Rows showing where targets appear
=======

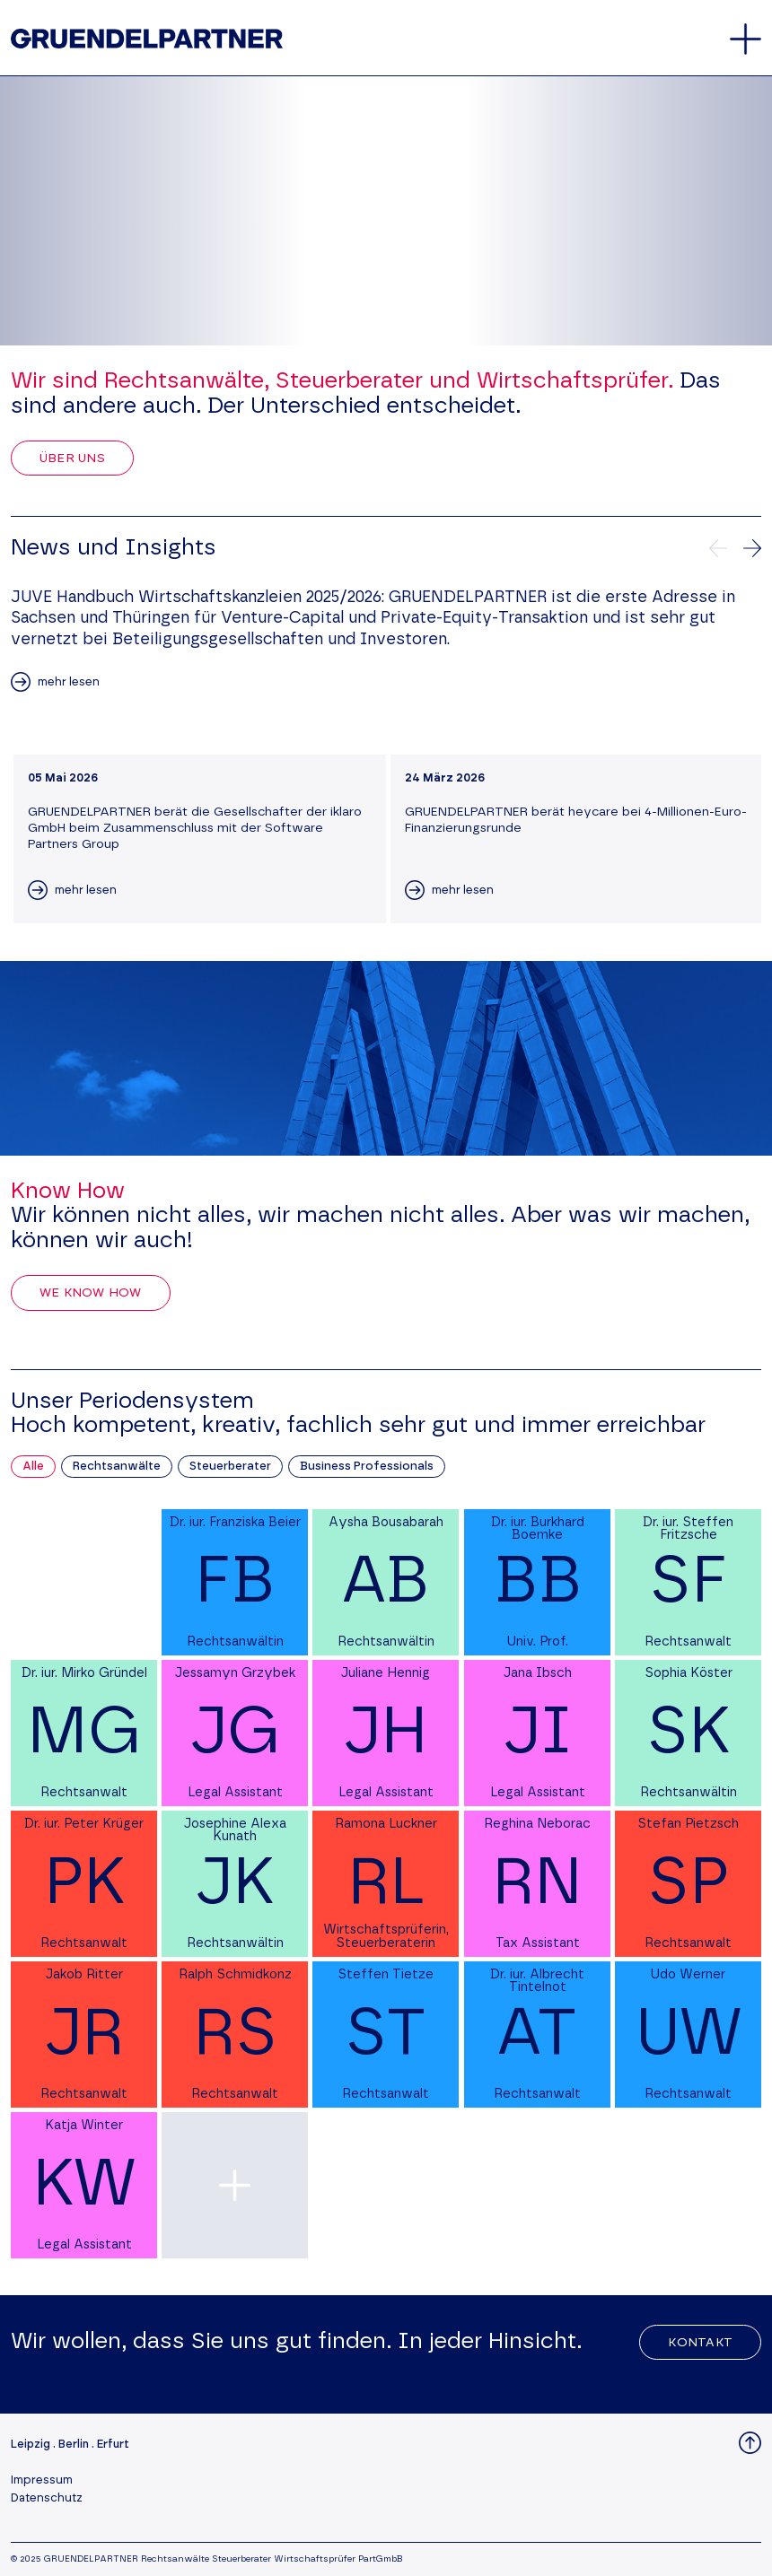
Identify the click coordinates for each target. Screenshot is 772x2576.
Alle (33, 1466)
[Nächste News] (752, 548)
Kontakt (700, 2342)
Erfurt (113, 2444)
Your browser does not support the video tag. (386, 210)
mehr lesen (69, 682)
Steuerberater (230, 1466)
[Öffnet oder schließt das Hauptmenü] (745, 39)
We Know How (90, 1293)
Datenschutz (47, 2498)
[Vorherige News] (718, 548)
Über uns (72, 458)
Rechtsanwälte (117, 1466)
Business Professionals (367, 1466)
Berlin (73, 2444)
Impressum (42, 2480)
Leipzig (30, 2444)
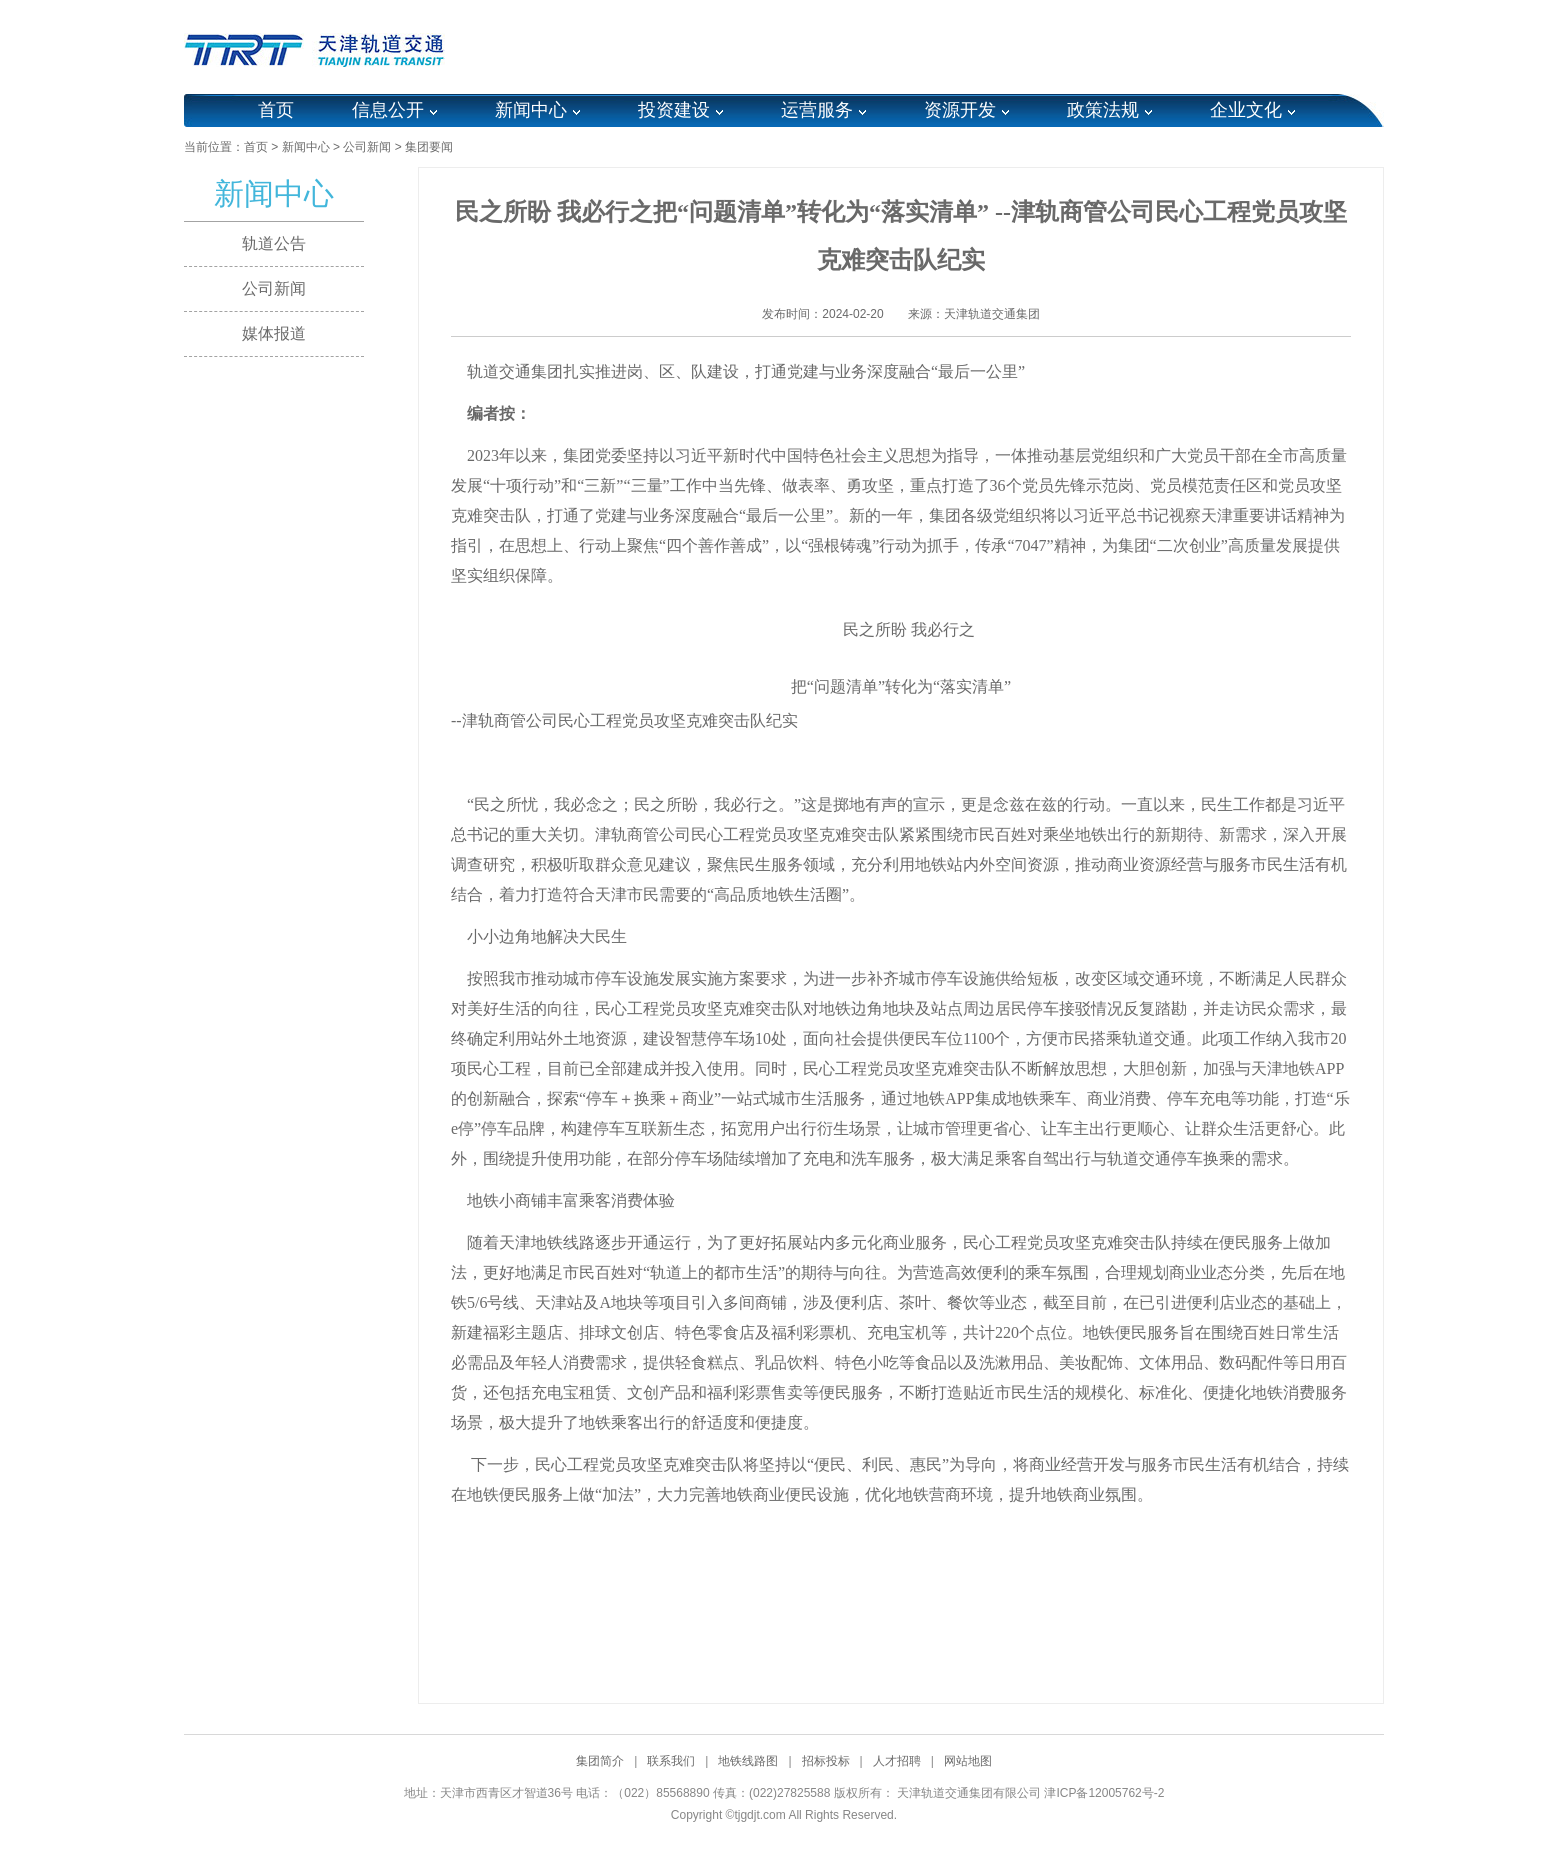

=======

__EXERCISE__. Write out all of the data again with "Screenshot" replaced by "Image", keeping everything else the same and omitting the pictures.

__WRITTEN SOLUTION__.
Identify the click coordinates for each target. Image is 772x2576.
Alle (33, 1466)
[Nächste News] (752, 548)
Kontakt (700, 2342)
Erfurt (113, 2444)
Your browser does not support the video tag. (386, 210)
mehr lesen (69, 682)
Steuerberater (230, 1466)
[Öffnet oder schließt das Hauptmenü] (745, 39)
We Know How (90, 1293)
Datenschutz (47, 2498)
[Vorherige News] (718, 548)
Über uns (72, 458)
Rechtsanwälte (117, 1466)
Business Professionals (367, 1466)
Berlin (73, 2444)
Impressum (42, 2480)
Leipzig (30, 2444)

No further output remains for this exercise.